Driving Einstein's Bus
God’s pendulum is that squalid lie you tell
yourself driving into non-being. Einstein’s bus picks you up at the womb
driving you away from Time’s clock tower. You age with distance, yet you hardly
notice till you shatter the mirror. Clocks are not of your choosing. Neither is
place. The bus is full at the start. One by one they all get off. They watch
the scenery of their pains pass in the little square panes. They gaze intently
wondering if it’s happening at all. How would they know? They never chose
these disturbing scenes. Where’s the paper work? The affidavits? Their Scantron
bubbles are all empty. No one gave them a #2 pencil before birth. They are bereft. Then they
see it. The end of the line. Little tan sailboats hurry home. Their brave green
and white sails flutter against dark rain filled clouds belching lightning to
show a way to the weary. The bus speeds by that woman holding a lantern while her son chops
the wood. Bagpipes scream for everything to stop, but no one can hear them. Therefore, nothing stops. The bus is inexorable. Who’s your daddy?

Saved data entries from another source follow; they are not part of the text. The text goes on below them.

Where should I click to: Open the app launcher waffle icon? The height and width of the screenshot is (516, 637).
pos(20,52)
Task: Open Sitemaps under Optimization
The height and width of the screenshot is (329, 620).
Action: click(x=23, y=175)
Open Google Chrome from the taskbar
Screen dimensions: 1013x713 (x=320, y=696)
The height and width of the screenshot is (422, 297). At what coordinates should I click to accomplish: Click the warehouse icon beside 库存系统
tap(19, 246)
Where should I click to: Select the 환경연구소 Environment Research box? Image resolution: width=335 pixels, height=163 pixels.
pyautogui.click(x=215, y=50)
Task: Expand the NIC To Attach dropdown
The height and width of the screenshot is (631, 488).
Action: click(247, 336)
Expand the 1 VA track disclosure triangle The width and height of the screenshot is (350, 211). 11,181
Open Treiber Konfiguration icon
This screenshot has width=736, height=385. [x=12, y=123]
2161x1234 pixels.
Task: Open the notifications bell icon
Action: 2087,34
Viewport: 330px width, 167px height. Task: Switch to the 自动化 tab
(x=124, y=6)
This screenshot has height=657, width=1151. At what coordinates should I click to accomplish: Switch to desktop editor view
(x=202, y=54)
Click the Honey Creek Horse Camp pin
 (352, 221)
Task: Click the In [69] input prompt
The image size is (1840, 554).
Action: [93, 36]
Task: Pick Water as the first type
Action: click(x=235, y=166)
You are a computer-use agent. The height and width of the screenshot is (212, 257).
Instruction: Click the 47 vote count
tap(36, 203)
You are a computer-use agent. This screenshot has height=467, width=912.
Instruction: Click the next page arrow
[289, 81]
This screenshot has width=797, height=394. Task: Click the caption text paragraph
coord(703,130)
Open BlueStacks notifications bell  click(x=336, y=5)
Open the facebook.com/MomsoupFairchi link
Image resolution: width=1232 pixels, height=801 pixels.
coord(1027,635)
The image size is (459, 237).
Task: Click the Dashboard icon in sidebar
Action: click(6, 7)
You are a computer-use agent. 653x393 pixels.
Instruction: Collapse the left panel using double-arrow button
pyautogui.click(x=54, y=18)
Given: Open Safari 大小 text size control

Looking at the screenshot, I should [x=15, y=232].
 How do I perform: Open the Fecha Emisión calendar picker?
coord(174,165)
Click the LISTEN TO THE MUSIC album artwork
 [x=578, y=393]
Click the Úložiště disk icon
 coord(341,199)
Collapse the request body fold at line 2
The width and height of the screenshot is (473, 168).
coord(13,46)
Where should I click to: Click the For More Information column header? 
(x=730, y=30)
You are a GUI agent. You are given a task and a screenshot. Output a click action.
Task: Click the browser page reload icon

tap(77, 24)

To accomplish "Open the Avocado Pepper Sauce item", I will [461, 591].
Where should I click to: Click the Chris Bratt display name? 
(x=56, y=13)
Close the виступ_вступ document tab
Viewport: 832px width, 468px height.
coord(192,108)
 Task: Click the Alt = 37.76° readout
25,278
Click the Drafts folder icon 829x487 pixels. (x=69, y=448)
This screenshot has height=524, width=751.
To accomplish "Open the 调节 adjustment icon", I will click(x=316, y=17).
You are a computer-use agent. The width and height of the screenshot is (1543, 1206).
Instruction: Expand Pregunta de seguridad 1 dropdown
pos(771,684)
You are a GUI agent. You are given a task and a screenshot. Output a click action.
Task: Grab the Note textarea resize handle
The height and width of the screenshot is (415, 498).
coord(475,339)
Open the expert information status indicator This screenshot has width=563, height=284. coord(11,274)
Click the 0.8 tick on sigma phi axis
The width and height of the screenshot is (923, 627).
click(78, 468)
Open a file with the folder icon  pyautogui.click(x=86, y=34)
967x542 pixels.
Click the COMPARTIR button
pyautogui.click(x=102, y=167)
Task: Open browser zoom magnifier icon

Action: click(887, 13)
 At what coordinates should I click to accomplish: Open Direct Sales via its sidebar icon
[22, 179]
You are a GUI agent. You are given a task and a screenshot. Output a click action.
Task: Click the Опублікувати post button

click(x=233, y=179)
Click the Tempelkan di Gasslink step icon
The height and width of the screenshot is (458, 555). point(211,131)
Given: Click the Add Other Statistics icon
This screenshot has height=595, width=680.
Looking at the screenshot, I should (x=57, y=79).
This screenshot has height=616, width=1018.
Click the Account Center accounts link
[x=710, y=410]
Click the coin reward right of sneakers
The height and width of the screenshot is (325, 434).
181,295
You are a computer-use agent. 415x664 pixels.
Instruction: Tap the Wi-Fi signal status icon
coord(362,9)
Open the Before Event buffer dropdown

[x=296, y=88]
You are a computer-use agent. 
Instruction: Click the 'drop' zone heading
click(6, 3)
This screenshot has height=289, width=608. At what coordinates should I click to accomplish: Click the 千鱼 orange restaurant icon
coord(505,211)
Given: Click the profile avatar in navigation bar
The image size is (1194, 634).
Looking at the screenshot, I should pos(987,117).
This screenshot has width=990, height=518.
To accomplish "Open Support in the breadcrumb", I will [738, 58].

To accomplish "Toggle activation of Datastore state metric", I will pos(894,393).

You're clock is dripping. There’s the lilac bush, but the sun blinds you. It smells so good
you try to eat the flowers when a hidden bee stings your tongue. A small
betrayal but the blood tastes good in your mouth. Like sucking pennies. There
it is again. That clock tower. We must have passed it a dozen times by now. The hands have yet to move. How
can that be? I knew it was a trick when that doctor slapped my ass to make me
cry. “Welcome to the world, fool!” he
mused silently. It sounded like magic. How can the passing of my passing be
passing? What does that even mean? Where’s my mommy? Stop the bus!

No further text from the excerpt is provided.